**Excerpt provided**
- - -

It is possible to use short version of IDs in status command, for example abcd instead of a full abcdef0123456 or ab.0 instead of abcdef0123456.0, so long as there are no collisions. This is a syntactic sugar allowing for a slightly easier usage.

# 6a. Check the results
cat <job_output_dir>/artifacts/results.yml   # use the output_dir printed by the run command

# 6b. Check the running logs
tail -f <job_output_dir>/*/logs/stdout.log   # use the output_dir printed by the run command

# 7. Export your results (JSON/CSV)
nemo-evaluator-launcher export <invocation_id> --dest local --format json

# 8. Kill the running job(s)
nemo-evaluator-launcher kill <invocation_id>  # use the ID printed by the run command

Complete Working Example#

Here’s a complete example using NVIDIA Build (build.nvidia.com):

# Prerequisites: Set your API key and HF token
export NGC_API_KEY=nvapi-...
export HF_TOKEN_FOR_GPQA_DIAMOND=hf_...

- - -

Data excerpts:

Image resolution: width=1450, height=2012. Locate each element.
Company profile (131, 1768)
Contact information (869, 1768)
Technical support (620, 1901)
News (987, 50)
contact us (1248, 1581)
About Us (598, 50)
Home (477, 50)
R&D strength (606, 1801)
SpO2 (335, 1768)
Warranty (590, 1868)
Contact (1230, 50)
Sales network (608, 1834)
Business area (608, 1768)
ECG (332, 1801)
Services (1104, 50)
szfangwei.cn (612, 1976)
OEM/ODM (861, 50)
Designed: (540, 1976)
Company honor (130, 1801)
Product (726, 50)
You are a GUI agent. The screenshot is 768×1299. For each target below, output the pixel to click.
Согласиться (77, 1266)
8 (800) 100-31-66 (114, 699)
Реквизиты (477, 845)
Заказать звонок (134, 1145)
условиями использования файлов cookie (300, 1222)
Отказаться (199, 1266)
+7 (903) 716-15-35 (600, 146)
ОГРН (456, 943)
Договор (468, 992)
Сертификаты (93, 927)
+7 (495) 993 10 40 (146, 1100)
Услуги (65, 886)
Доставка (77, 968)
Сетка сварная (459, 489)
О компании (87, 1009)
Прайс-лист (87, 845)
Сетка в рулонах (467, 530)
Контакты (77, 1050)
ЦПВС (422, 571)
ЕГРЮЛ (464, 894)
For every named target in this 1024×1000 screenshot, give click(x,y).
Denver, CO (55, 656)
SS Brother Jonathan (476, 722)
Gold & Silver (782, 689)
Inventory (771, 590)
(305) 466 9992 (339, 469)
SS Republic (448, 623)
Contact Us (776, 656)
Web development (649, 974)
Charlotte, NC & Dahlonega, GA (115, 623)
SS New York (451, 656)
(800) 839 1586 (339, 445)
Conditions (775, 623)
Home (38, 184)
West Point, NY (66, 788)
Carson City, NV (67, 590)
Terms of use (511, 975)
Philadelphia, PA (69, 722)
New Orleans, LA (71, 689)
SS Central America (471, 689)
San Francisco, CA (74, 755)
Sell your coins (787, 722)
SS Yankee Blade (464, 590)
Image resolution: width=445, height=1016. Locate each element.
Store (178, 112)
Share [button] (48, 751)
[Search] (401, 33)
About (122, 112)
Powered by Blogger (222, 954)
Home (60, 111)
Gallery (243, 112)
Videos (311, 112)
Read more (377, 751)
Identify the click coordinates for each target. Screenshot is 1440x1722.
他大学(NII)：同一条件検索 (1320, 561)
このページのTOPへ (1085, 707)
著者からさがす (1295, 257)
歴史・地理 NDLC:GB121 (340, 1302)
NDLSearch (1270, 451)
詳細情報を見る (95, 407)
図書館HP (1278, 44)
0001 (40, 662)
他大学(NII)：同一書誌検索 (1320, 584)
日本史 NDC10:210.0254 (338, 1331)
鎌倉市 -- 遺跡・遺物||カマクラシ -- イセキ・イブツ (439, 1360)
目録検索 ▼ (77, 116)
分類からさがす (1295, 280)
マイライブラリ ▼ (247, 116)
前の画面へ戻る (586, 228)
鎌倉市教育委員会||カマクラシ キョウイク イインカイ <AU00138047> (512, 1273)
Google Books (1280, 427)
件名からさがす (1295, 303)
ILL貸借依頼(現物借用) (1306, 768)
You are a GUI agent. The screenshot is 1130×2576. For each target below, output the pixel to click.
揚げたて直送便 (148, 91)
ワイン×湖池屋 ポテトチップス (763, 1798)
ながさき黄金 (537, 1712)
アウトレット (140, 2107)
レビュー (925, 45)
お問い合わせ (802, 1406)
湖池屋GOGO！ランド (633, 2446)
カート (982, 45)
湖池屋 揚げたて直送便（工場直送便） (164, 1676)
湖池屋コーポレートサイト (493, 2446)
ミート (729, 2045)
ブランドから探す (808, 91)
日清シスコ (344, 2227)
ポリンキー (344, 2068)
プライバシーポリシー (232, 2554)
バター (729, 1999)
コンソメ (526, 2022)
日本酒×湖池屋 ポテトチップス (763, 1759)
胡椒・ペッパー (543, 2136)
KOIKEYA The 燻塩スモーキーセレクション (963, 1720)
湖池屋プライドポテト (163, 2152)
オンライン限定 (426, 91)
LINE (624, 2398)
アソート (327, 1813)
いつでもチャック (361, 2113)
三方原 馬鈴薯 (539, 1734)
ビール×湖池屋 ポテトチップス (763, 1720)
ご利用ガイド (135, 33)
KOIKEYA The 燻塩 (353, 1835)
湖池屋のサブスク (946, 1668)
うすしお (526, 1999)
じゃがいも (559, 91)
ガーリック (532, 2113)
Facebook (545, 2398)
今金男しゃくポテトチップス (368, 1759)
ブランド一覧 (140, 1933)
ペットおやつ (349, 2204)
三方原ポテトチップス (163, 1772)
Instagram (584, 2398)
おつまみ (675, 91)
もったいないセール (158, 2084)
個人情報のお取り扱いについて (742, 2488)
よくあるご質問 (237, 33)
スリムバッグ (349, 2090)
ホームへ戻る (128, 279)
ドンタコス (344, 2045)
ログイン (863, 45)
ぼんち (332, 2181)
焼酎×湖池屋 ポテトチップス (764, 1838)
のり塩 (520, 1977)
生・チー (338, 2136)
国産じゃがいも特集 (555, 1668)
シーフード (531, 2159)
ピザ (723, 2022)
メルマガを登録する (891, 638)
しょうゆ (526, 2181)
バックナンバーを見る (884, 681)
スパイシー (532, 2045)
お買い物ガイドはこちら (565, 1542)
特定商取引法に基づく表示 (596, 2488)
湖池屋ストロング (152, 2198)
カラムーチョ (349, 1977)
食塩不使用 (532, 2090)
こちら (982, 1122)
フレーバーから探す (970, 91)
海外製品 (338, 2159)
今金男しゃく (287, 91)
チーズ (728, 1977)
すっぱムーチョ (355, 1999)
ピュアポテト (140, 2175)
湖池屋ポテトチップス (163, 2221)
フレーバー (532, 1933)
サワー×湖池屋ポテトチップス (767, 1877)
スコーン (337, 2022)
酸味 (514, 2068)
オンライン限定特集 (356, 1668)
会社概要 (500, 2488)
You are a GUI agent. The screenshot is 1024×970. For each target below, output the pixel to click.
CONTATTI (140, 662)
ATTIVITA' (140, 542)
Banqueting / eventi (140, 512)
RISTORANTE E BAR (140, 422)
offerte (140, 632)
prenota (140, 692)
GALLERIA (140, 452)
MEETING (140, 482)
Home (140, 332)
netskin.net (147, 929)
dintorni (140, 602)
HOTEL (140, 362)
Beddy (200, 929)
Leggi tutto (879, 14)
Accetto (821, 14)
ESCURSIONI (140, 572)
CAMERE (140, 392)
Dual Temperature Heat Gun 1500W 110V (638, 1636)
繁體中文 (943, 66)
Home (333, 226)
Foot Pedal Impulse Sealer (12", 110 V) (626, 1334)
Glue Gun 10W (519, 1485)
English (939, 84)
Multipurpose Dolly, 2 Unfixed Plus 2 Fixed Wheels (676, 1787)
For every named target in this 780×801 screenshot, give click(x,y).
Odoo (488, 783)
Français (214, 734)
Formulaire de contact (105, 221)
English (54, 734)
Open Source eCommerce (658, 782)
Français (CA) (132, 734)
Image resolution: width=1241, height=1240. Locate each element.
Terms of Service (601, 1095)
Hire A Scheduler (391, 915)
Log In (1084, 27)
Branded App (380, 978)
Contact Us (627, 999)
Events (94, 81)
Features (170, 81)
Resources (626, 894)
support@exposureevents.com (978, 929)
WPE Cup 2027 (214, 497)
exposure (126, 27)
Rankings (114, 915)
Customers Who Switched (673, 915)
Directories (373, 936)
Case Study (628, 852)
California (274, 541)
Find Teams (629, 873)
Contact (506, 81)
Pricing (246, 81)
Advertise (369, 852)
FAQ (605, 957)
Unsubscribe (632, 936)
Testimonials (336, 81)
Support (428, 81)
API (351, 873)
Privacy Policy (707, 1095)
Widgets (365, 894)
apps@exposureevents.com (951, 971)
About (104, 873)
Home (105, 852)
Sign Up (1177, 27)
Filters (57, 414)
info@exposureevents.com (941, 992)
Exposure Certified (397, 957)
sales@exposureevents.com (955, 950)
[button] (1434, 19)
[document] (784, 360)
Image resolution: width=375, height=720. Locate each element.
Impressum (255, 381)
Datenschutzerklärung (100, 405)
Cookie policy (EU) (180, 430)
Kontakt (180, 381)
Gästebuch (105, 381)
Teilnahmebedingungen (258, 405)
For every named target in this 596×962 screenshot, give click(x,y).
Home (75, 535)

- - -

**Brief 1**
In the launcher guide, what short form can replace abcdef0123456.0 in the status command?
**Brief 2**
Carry the launcher guide forward from the line that sets HF_TOKEN_FOR_GPQA_DIAMOND.

**Answer 1**
ab.0

**Answer 2**
# Run a quick test evaluation with limited samples
nemo-evaluator-launcher run \
    --config-dir packages/nemo-evaluator-launcher/examples \
    --config-name local_llama_3_1_8b_instruct_limit_samples \
    -o target.api_endpoint.url=https://integrate.api.nvidia.com/v1/chat/completions \
    -o target.api_endpoint.model_id=meta/llama-3.1-8b-instruct \
    -o target.api_endpoint.api_key_name=NGC_API_KEY \
    -o execution.output_dir=./results

What happens:

  • Pulls appropriate evaluation container

  • Runs benchmark against your endpoint

  • Saves results to specified directory

  • Provides monitoring and status updates

Key Features#

Automated Container Management#

  • Automatically pulls and manages evaluation containers

  • Handles volume mounting for results

  • No manual Docker commands required

Built-in Orchestration#

  • Job queuing and parallel execution

  • Progress monitoring and status tracking

Result Export#

  • Export to MLflow, Weights & Biases, or local formats

  • Structured result formatting

  • Integration with experiment tracking platforms

Configuration Management#

  • YAML-based configuration system

  • Override parameters via command line

  • Template configurations for common scenarios

Next Steps#

  • Explore different evaluation types: nemo-evaluator-launcher ls tasks

  • Try advanced configurations in the packages/nemo-evaluator-launcher/examples/ directory

  • Export results to your preferred tracking platform

  • Scale to cluster execution with Slurm or cloud providers

For more advanced control, consider the NeMo Evaluator Core Python API or Container Direct approaches.